Sally: Which one am I?
Harry: You’re the worst kind. You’re high maintenance but you think you’re low maintenance.
What does “high maintenance” even mean? It’s subjective, but here’s what I think:
- A high-maintenance woman can’t go out until she’s finished her beauty routine, which takes a half hour or more. She has manicures, pedicures, and various parts of her body waxed.
- A high-maintenance woman wants you to guess at her highly particular needs and pouts when you don’t get it right.
- She expects the world to revolve around satisfying those needs.
- She’s difficult to please.
- She requires a lot of attention.
Let’s look at the evidence and see if Bob was on to something.
Item 1: I’ve had one manicure—for my wedding. I do like hot wax, but only when poured off a candle onto my skin. (The pleasure of peeling it off it is worth the moment of pain.) I haven’t used wax for cosmetic purposes, though no doubt many will argue I should. At a party, I was the only woman out of 30 who had never had a pedicure. The guys I date use more personal care products than I do.
Items 2 and 3: I don’t like asking for anything from anyone. I sure don’t want people running around in the dark trying to figure out what I want.

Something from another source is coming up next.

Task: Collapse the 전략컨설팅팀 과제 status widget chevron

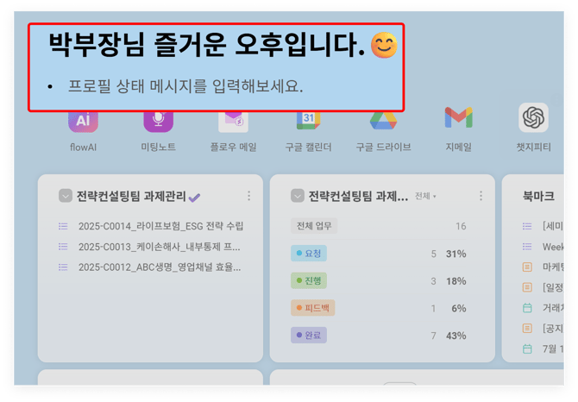Action: point(297,196)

Item 4: You could argue that I’m difficult to please. I would say I’m selective. It’s true that the chance of pleasing me is low unless I’ve made the plans or I’m with someone simpatico. But I’ll go along with someone else’s plans (within reason), and make a sincere effort to enjoy myself. So in this regard, I’m theoretically high maintenance but on a practical basis I’m low maintenance.

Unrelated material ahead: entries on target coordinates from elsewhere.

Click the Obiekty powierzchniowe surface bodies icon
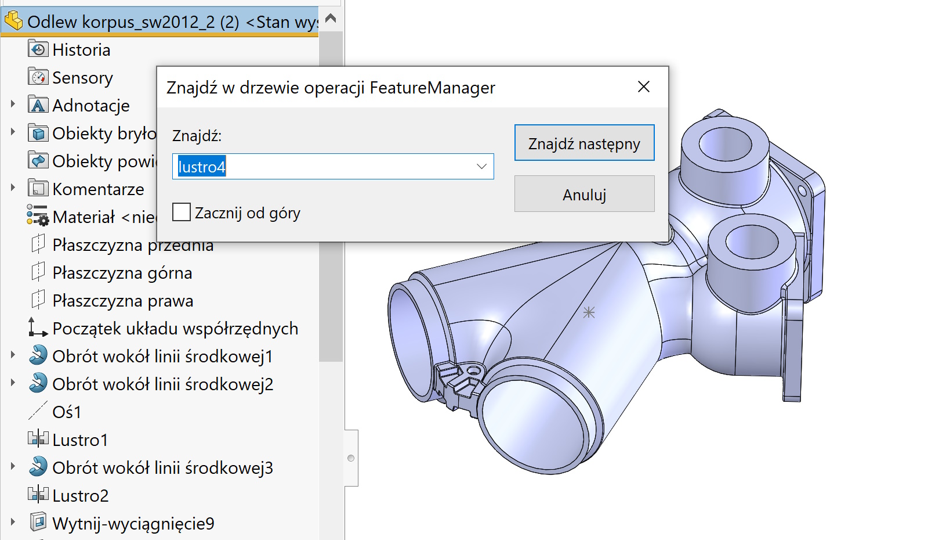 (x=37, y=160)
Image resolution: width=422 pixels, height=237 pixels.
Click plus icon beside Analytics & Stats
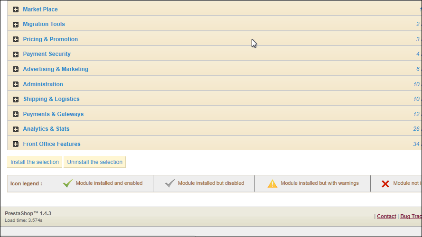coord(16,129)
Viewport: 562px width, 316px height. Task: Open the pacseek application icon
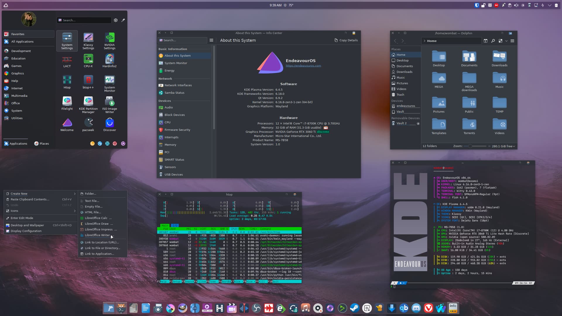click(x=88, y=125)
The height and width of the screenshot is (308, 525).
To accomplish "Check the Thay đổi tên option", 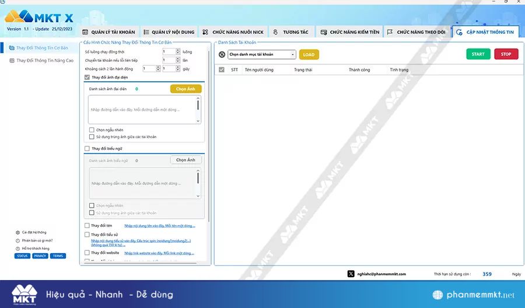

Item 5: I might be accused of requiring a lot of attention. Surely that was what Bob was getting at when he gave me that look.
In fact, I don’t require much attention. What I require is enough attention, which varies with each guy. Jonathan never called me two days in a row or the day after seeing me. Dale called me every day, without fail. Mike’s contact was sporadic, but he’d never go two days in a row without some form of contact. Gary called every night between 10 and 10:15. I was never the one to set the parameters, and I was fine with all of it.
In terms of maintenance, all I need is to know the guy is thinking of me. And as long as he’s consistent, I have no reason to think he isn’t or that his feelings have changed. For example, Gary wanted to eliminate the nightly call, and that made me feel insecure, because what he was really saying was that daily contact had become a chore. He also wanted freedom; calling me every night was the antithesis of that. I was right to feel as I did: it signaled the beginning of the end.
For months, Bob contacted me throughout the day—by e-mail, text, or IM. When he was walking to the train after work, he’d snap a picture and send it to me or tell me which train he caught. He shared the mundane details of his day with me, and I responded in kind. The communication was essentially constant, in both directions.
And then suddenly it changed. He said he was just busy, but I honestly could not understand how he could be so busy that he couldn’t take one minute to text when he did so readily before. I let him know it bothered me, and thus the look: if I needed contact all day, every day, I must be high maintenance.
Do I need that much attention? Unequivocally, no. But I don’t respond well to the withdrawal of attention I’ve come to expect. It seems to mean something, and so far I’m two for two that it does. Wanting reassurance that everything is all right in the face of quantifiable evidence that it’s not isn’t high maintenance.